Getting bin Laden: The Movie

Getting bin Laden: The Movie

I saw Zero Dark Thirty, the film about the hunt for Osama bin Laden. Earlier, the word was that it would be released just before the election, which had conservatives up in arms, fearing that a cinematic treatment of President Obama’s victory was Hollywood’s plot to get him re-elected. But there is nothing triumphalistic about this movie. Opponents of the war on terrorism will find lots of material in scenes of torture and brutality (as in killing terrorists in front of their children as they cry). And yet supporters of the war on terrorism will also find lots of material in the opening recording of phone calls from World Trade Center victims right before their deaths (talk about 911 calls), the continuing acts of terrorism throughout the movie, and in the heroism of both the troops and the CIA operatives who brought Osama bin Laden to justice.
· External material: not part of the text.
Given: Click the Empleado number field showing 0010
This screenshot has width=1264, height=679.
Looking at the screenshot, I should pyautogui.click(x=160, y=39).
I think Zero Dark Thirty is what an objective treatment of a controversial issue by a work of art looks like.

Kathryn Bigelow, who also directed The Hurt Locker about explosive experts in the Iraq war, has made a first-rate thriller out of (mostly) actual facts. She tells the story of a CIA agent named “Maya,” based on an actual woman whose name is classified (see this for her career at the agency), who noticed that interrogated detainees often mentioned the name of a man who brought them letters from Osama bin Laden. She reasoned that if they could locate this man, he could lead them to the head of al Qaeda.
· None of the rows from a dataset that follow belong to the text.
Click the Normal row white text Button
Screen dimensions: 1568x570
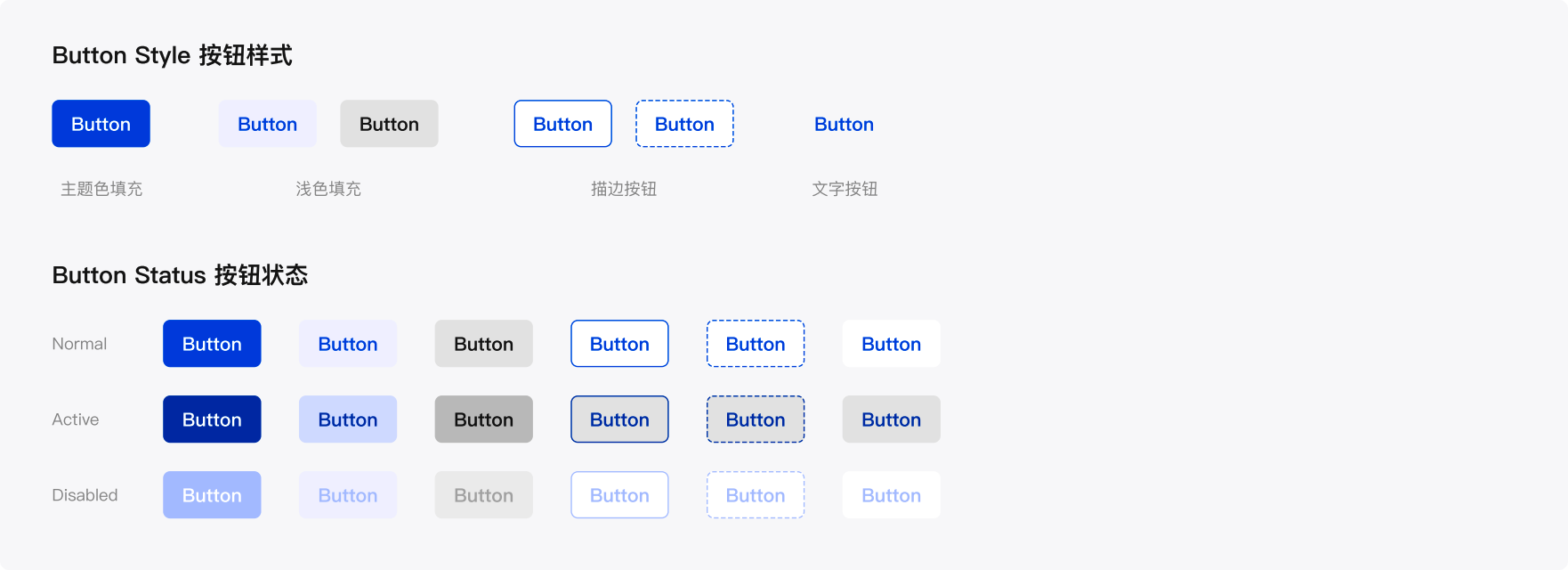click(x=891, y=344)
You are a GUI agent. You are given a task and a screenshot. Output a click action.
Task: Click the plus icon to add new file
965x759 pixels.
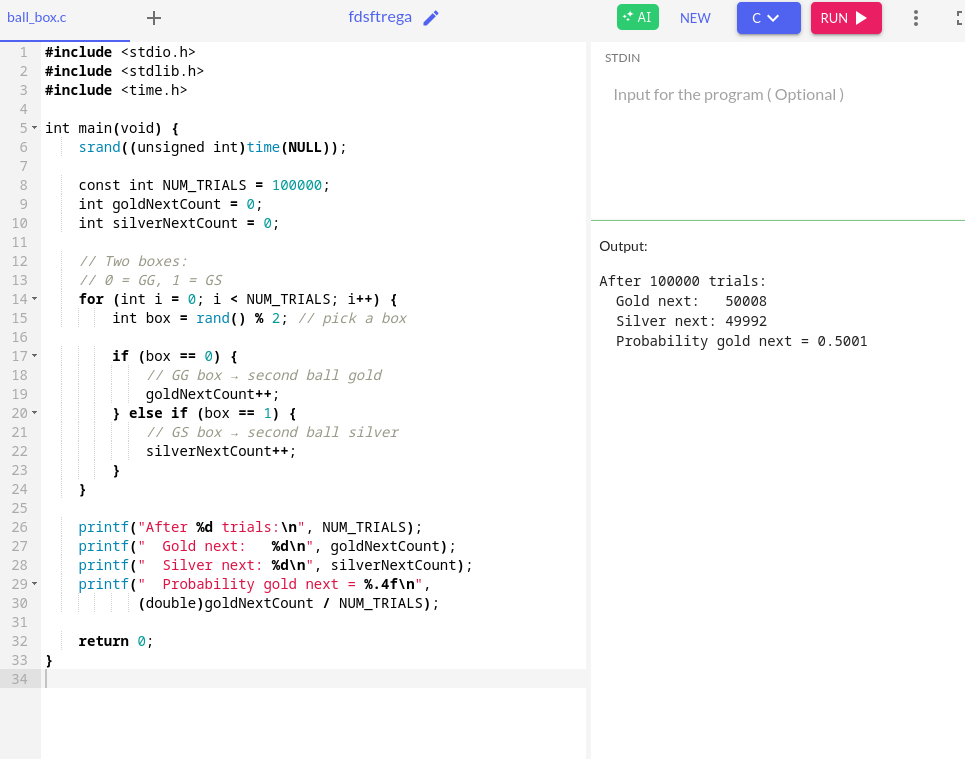click(153, 18)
Easier said than done, of course. He used an assumed name, he was reported dead, and further terrorist attacks were killing the C.I.A. investigators. The tale of how the man was identified, traced, and followed, leading to that walled house in suburban Pakistan, is a fascinating saga of putting together fragmentary evidence involving interrogations, deductions, isolated facts, guesswork, tradecraft, and technology (in another contribution of cell phones with GPS devices).

Contrary to the political fears, this movie does not put Washington in a particularly positive light. The suits at Langley and the White House are depicted as overly hesitant to do anything, always demanding stronger evidence that the third man in the compound who could never be seen was, in fact, bin Laden. But the level of certainty they wanted was impossible. The decision to go in, based on what all of the experts said was a 60% chance that it was him (except for Maya, who insisted it was 100%), was a risk. And President Obama deserves credit for that, though the film never shows him or directly references his decision.

The CIA is denying that the information came from torture and that the “enhanced interrogation” was conducted as shown here. See this account from Jose Rodriguez, former head of the CIA Counterintelligence Center, for what the movie got wrong and what it got right.

At any rate, there is no doubt that war, terrorism, and counter-terrorism are rough, violent, and death-ridden. The movie is not for the faint of heart, but it is very good. Most people probably leave the theater with a sense of uneasiness but also grim satisfaction.